Goal of the exercise ▸ Write out exactly the lines that run from the one containing "502x441 pixels." to the end of the entries below, with both end lines included.

Extracted records ▸

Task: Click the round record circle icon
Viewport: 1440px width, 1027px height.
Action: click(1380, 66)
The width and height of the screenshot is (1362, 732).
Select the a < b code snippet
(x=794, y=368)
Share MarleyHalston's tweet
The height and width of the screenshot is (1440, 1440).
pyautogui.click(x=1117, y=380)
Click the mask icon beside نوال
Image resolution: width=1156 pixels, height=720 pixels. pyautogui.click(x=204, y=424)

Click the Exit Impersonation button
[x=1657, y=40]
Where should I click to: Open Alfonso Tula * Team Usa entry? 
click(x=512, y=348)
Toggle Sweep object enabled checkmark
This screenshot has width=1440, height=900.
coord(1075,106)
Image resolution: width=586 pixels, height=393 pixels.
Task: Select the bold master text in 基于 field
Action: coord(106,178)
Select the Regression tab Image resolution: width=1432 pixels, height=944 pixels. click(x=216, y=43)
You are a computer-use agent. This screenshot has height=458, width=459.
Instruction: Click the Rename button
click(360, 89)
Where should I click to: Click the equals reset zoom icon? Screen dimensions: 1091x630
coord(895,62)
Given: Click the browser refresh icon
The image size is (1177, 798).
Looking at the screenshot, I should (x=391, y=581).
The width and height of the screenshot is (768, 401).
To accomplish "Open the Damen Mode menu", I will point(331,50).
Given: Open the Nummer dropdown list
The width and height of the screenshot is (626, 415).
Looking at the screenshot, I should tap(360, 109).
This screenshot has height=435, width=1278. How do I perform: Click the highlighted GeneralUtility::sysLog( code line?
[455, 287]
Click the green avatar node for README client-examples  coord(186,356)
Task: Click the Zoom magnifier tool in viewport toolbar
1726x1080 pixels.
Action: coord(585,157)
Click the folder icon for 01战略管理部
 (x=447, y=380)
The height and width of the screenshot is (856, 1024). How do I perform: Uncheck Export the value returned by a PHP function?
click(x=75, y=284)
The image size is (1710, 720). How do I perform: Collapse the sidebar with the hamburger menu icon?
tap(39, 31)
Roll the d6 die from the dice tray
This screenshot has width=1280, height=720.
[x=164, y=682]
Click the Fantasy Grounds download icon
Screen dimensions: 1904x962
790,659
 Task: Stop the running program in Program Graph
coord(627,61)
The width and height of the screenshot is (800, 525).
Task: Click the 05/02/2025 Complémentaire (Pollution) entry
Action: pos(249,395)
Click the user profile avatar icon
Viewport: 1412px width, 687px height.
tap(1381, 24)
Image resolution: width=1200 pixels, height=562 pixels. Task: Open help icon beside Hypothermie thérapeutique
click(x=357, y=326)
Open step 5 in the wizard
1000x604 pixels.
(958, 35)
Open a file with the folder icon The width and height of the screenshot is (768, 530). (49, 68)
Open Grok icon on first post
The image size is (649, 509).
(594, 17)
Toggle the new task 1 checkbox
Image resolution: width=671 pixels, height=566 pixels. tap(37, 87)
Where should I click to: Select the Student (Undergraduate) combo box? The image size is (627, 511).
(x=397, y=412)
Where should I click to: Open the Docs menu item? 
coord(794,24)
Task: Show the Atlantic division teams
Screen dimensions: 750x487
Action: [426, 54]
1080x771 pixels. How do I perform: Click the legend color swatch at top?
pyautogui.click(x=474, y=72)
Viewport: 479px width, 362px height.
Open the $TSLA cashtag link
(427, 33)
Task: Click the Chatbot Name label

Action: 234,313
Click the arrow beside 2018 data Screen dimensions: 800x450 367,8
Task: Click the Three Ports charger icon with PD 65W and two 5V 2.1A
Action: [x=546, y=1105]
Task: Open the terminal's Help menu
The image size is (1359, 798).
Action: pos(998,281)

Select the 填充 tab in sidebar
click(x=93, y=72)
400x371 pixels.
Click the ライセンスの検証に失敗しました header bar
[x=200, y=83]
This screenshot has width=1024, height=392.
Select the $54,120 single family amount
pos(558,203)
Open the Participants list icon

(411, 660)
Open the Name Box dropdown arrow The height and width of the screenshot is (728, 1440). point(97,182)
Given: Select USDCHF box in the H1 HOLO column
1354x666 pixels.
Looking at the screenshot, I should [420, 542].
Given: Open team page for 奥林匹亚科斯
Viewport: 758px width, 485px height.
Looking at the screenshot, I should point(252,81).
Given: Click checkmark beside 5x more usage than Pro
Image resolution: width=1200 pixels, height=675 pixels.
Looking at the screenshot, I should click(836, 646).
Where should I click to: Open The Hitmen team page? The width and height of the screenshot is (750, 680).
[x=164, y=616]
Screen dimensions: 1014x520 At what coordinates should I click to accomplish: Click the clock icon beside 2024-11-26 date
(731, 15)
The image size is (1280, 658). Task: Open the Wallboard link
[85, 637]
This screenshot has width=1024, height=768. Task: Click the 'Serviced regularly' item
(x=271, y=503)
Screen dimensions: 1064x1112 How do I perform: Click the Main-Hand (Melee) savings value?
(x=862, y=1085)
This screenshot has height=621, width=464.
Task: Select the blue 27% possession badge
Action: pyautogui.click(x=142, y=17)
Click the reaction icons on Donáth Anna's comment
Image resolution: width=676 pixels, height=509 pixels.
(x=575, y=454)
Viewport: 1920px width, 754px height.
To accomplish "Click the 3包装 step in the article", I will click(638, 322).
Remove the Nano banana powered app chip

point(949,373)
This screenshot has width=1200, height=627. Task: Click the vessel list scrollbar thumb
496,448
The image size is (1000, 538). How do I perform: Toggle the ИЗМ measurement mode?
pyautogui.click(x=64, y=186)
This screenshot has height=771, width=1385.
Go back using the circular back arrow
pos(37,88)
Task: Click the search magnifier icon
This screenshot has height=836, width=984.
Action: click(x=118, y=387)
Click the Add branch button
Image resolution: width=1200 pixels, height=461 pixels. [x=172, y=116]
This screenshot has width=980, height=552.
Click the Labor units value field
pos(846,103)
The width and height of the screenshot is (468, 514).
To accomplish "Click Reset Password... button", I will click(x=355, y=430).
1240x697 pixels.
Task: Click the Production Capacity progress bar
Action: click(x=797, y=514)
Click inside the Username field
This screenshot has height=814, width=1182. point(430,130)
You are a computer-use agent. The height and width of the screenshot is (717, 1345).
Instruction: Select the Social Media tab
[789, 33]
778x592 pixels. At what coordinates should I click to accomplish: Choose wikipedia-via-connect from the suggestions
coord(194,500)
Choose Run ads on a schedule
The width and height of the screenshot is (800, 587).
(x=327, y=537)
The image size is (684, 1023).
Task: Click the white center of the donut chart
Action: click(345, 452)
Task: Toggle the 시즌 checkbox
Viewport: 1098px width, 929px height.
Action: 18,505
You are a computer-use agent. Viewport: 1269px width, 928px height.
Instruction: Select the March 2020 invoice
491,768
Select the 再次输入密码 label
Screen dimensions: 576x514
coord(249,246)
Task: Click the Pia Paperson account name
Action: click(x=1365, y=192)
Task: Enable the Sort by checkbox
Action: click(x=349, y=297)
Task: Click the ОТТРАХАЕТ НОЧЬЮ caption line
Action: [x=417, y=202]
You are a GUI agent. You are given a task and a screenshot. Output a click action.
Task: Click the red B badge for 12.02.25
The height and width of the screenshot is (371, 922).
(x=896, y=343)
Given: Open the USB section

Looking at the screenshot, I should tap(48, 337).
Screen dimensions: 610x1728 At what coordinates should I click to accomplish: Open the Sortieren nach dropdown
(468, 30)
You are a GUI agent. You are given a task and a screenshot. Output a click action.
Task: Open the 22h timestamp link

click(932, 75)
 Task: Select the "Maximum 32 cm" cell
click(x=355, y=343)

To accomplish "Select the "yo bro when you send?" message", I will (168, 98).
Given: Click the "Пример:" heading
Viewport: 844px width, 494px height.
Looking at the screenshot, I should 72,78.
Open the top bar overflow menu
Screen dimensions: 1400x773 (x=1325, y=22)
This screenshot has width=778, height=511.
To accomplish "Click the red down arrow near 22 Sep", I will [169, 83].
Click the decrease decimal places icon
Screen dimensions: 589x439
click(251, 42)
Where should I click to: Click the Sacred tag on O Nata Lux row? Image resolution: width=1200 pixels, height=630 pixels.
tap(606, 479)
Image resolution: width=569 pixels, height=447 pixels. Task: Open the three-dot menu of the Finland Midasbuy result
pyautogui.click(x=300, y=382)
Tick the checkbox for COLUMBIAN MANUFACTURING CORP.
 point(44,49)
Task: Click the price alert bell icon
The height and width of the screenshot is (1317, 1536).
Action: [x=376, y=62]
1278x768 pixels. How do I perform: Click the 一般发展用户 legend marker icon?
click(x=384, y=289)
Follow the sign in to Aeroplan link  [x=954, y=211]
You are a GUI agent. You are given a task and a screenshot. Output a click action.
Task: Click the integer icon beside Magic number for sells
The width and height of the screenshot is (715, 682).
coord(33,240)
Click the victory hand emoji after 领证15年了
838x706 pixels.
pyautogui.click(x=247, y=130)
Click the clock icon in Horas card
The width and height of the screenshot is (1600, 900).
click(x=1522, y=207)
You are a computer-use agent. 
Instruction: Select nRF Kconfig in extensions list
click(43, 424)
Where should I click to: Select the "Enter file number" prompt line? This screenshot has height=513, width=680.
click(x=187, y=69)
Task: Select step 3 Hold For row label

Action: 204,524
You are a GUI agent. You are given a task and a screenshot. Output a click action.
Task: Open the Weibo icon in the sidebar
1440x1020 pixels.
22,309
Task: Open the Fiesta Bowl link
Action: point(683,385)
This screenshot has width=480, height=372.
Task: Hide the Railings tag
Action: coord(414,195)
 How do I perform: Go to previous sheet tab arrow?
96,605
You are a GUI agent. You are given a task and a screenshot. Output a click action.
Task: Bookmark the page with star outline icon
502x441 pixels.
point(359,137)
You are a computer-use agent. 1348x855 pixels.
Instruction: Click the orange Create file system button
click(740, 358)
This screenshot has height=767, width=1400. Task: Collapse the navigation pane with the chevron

Solution to the exercise ▸
502x441 pixels.
point(359,137)
You are a computer-use agent. 1348x855 pixels.
Instruction: Click the orange Create file system button
click(740, 358)
This screenshot has height=767, width=1400. Task: Collapse the navigation pane with the chevron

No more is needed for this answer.